‘Typical’ is the word Kylie Smith would use to describe the pregnancies and births of her three children.
Before giving birth to her daughter Willa early this year, the speech pathologist delivered her two other children Rose and Samuel naturally, without any complications.
Her babies always “came quickly” and she was able to breastfeed them straight away without issue. All three labours were completely uneventful.
With her first two babies, so were the weeks and months that followed. But when Willa was around four weeks old, Kylie started experiencing odd symptoms.
“I noticed on Good Friday, I couldn’t taste the chocolate Easter eggs. It was very distressing, very odd. My tastes were completely off. I couldn’t taste my food properly,” the 39-year-old told Mamamia.

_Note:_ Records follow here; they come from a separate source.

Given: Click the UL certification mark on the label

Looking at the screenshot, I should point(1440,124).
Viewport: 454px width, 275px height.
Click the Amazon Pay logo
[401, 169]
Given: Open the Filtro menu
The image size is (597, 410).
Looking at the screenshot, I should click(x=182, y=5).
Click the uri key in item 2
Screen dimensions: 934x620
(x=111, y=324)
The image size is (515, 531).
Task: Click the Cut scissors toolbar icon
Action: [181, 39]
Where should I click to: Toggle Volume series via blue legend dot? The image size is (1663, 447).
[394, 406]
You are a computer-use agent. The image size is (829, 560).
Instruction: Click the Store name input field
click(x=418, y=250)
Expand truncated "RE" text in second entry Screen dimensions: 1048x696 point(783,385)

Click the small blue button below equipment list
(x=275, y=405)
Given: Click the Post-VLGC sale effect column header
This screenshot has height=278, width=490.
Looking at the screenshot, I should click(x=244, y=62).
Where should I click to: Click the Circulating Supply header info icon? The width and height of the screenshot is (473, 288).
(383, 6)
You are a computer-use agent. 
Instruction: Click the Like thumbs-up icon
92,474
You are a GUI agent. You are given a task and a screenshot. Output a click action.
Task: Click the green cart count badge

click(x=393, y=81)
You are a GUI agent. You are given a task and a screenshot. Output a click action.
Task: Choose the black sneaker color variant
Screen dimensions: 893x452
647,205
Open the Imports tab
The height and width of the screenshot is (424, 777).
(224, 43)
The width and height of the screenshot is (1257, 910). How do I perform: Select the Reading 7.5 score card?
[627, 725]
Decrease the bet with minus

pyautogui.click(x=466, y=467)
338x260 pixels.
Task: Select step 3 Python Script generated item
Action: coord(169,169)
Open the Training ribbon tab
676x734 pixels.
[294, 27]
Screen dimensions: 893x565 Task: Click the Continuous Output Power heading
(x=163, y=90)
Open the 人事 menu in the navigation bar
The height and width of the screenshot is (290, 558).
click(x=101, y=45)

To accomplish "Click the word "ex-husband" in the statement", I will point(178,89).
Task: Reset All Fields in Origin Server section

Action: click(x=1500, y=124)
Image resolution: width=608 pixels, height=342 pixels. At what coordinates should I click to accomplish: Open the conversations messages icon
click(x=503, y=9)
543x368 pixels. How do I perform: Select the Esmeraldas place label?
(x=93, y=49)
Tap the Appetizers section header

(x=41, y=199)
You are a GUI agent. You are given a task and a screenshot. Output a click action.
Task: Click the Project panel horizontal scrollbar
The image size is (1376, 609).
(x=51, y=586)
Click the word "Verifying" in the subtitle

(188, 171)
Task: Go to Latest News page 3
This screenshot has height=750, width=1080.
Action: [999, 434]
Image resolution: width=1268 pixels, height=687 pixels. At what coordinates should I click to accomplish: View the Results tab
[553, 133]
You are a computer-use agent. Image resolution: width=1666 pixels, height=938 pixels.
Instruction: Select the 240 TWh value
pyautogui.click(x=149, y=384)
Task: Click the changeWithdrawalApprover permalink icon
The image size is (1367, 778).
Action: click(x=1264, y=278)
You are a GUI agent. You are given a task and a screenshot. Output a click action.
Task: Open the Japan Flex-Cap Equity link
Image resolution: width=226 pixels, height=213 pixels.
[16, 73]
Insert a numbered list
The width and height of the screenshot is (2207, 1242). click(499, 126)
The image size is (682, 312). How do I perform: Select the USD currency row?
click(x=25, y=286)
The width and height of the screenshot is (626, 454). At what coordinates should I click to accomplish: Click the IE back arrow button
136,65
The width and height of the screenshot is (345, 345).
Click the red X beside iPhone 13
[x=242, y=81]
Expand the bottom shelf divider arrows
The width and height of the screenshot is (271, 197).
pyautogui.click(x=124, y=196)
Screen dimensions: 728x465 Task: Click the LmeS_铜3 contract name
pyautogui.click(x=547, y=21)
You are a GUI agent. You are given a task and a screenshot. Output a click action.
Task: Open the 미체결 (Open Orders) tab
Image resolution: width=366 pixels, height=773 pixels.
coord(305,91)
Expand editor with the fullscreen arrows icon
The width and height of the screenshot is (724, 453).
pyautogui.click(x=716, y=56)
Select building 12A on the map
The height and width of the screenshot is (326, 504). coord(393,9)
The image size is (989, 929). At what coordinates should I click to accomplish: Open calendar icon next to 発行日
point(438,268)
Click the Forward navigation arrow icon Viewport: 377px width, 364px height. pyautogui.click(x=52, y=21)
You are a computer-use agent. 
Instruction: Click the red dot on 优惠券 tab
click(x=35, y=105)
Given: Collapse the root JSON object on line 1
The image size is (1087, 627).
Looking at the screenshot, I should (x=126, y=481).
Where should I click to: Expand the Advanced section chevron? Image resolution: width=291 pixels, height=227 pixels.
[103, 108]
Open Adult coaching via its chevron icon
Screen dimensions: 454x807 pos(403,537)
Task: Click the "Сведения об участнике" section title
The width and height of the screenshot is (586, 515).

“Food didn’t taste right, like if you went to swallow a tablet and you didn’t swallow properly and got a yucky, talc taste in your mouth, that’s what everything tasted like. It was so annoying, I was finally able to have a drink again but I couldn’t enjoy it because of the revolting taste.”
Kylie kept her symptoms – odd headaches that felt like “stripes across her head” and pressure in her mouth and ear – mostly to herself for two weeks. She’d just had a baby, after all. She was breastfeeding and using muscles she hadn’t used for a while, she told herself.
“I thought I’d pulled something or strained something, that it was all part of having a new baby. I put it to the back of my mind. I didn’t want to look like I wasn’t coping.”